Dialysis for Japanese patients with kidney disease triggered by ANCA-associated vasculitis led to fewer life-threatening relapses and reduced doses of immunosuppressive steroids, a long-term study suggests.
The study, “Long‑term follow‑up characteristics of patients with anti‑neutrophil cytoplasmic antibody (ANCA)‑associated vasculitis (AAV) receiving chronic hemodialysis at a single center,” was published in the journal Clinical and Experimental Nephrology.
Anti‑neutrophil cytoplasmic antibody (ANCA)‑associated vasculitis, or AAV, is a group of autoimmune disorders characterized by inflammation and swelling of small blood vessels. The autoimmune attack is triggered by autoantibodies known as anti-neutrophil cytoplasmic autoantibodies (ANCAs), which target a type of white blood cells called neutrophils. This activates neutrophils to attack the blood vessels, causing damage.
Granulomatosis with polyangiitis (GPA) and microscopic polyangiitis (MPA) are two types of AAV. In people with MPA, vascular swelling affects multiple tissues and organs, including the kidneys, skin, nerves, lungs, and joints. As with MPA, patients with GPA can experience swelling in various tissues, typically including the lungs and kidneys. However, GPA is defined by the presence of granulomas — masses of immune cells that gather at the site of infection — that cause the swelling.
In both GPA and MPA, the kidneys — which are densely populated with small vessels — are the most affected organs. As such, some AAV patients require dialysis of the blood, called hemodialysis.
In European populations, GPA in AAV is the primary reason to start dialysis. In contrast, in Japanese populations, 10 times more people require dialysis due to MPA compared with GPA. In addition, those with MPA more frequently develop chronic kidney disease and kidney failure, called end-stage renal disease or ESRD.
As Japanese patients are typically diagnosed later in life — over the age of 70 — many have a high risk of progressing to ESRD.
While treatment with immunosuppressants such as steroids and other biological therapies have improved patients’ lives, clinical outcomes and treatment methods for Japanese people with AAV on dialysis are unknown.
To understand more, researchers at Tokyo Women’s Medical University Hospital in Japan designed a study to compare and highlight the clinical outcomes and treatments in AAV patients with ESRD before — and after — starting hemodialysis.
After searching medical records between 2000 and 2016, the team identified 11 adults with AAV — with either MPA or GPA — who had progressed to ESRD and who had been on dialysis for at least six months. Information was collected from annual patient visits on clinical outcomes, the number of relapses with organ-threatening or life-threatening disease, blood tests, and immunosuppressive treatments.
Among the patients selected, seven were women and the average age at presentation was 57.8 years. The average time from disease onset to dialysis treatment was 1.9 years, and dialysis treatment lasted for an average of 5.0 years.
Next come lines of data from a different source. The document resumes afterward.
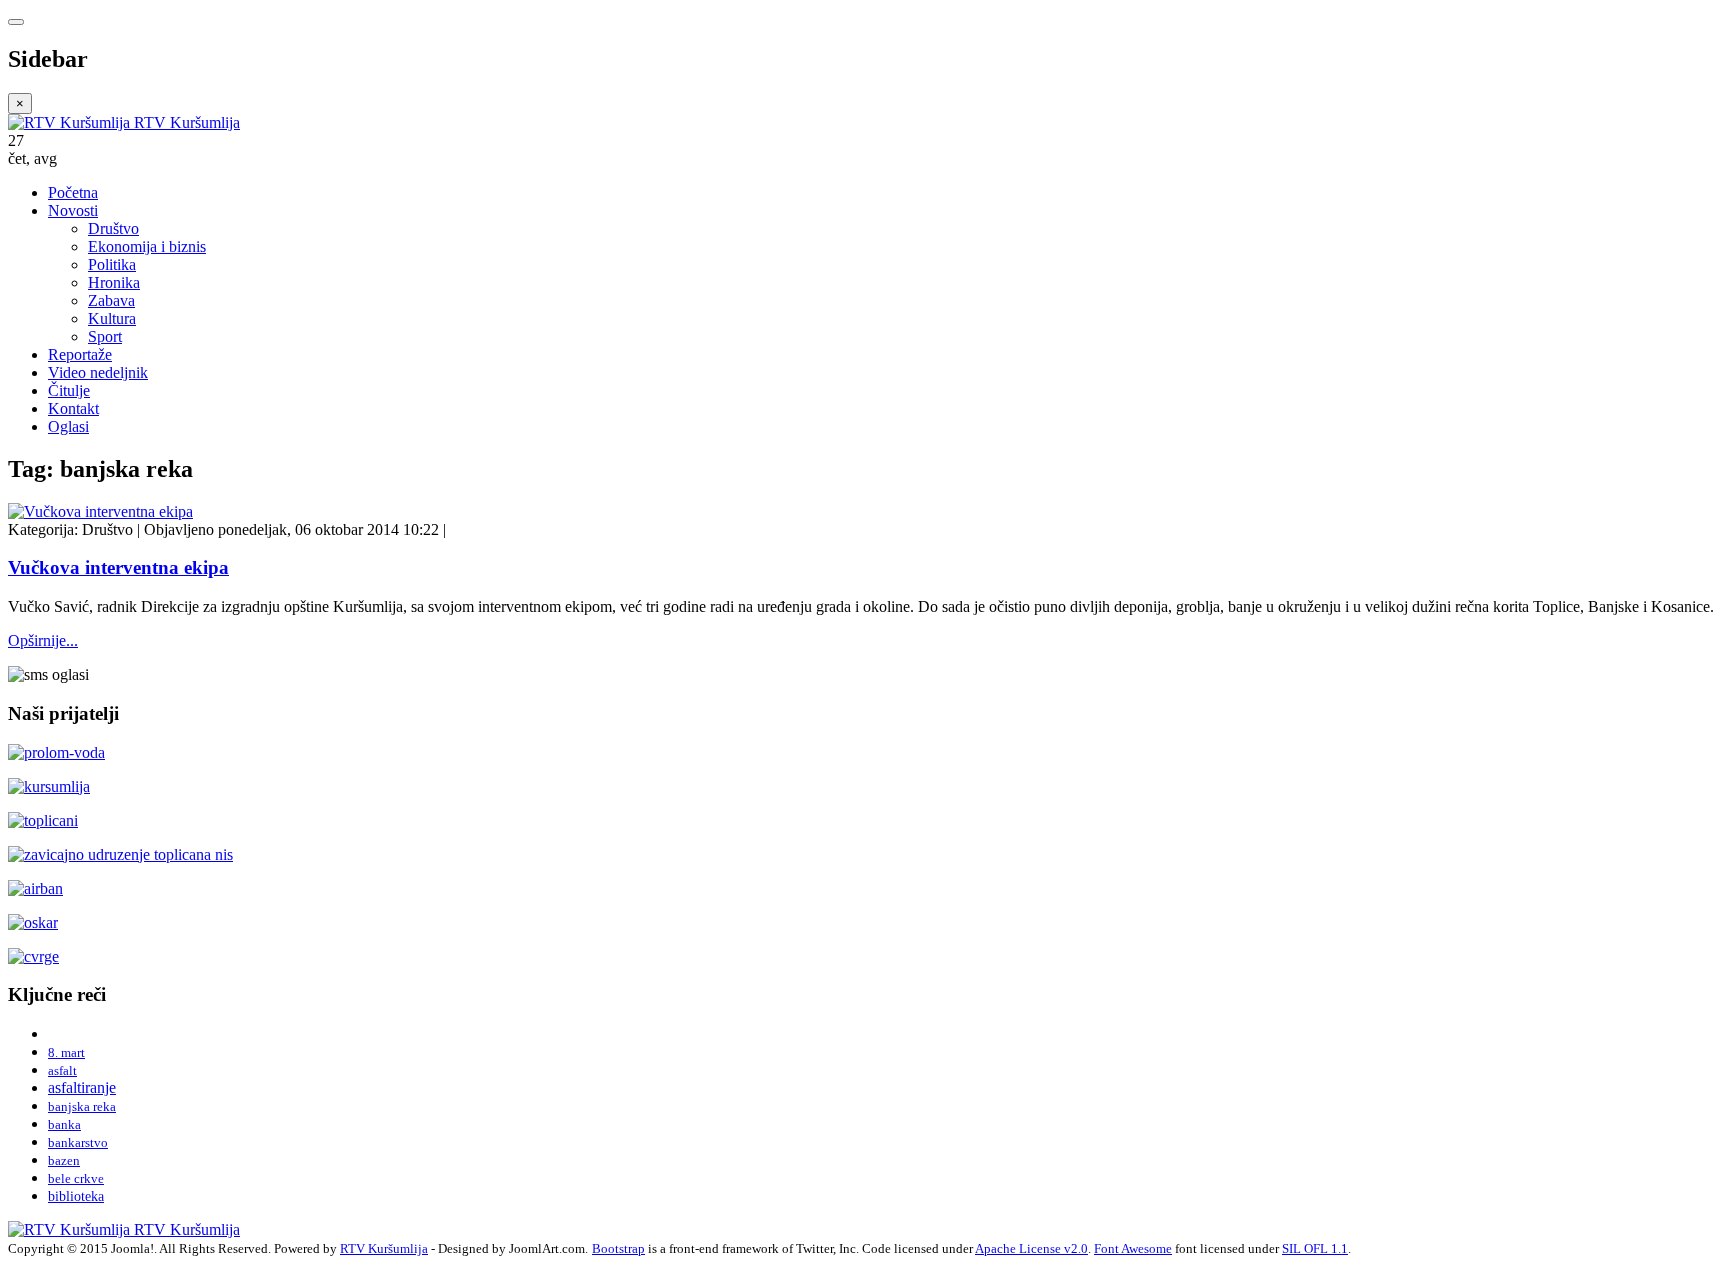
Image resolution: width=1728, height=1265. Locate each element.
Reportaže (80, 354)
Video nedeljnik (98, 372)
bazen (64, 1160)
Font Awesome (1133, 1248)
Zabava (111, 300)
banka (64, 1124)
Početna (73, 192)
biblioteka (76, 1196)
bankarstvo (78, 1142)
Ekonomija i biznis (147, 246)
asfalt (62, 1070)
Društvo (113, 228)
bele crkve (76, 1178)
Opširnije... (43, 640)
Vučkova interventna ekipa (118, 567)
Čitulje (69, 390)
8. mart (66, 1052)
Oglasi (68, 426)
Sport (105, 336)
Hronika (114, 282)
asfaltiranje (82, 1087)
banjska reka (82, 1106)
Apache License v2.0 (1031, 1248)
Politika (112, 264)
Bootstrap (618, 1248)
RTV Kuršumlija (384, 1248)
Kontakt (73, 408)
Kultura (112, 318)
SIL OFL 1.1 (1315, 1248)
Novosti (73, 210)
Participants were followed 6.8 years on average. During the observation period, two patients died from acquired infections.
The analysis found that, before dialysis, six patients (54.5%) had 13 AAV relapses as identified by fatigue, fever, nosebleeds, or hand numbness. After dialysis began, four patients (36.4%) had eight relapses. Although there were fewer relapses after dialysis, the difference was not found to be statistically significant.
Interestingly, before dialysis, the average steroid dose was 11.6 grams per year, while after dialysis began, the dose was reduced to 3.3 grams per year.
“AAV relapses appeared to be suppressed with a lower steroid dose,” the researchers said.
The investigators explain these results by pointing out that dialysis treatment in people with kidney disease appears to enhance immune responses, despite the high risk of immunodeficiency and infection in AAV patients with ESRD.
“Our results showed that the number of relapses tended to be lower despite a significantly different lower amount of steroid after initiating hemodialysis compared with before initiating hemodialysis,” the researchers concluded. “We believe that early tapering of steroids should be considered to avoid death rather than focusing only on relapse.”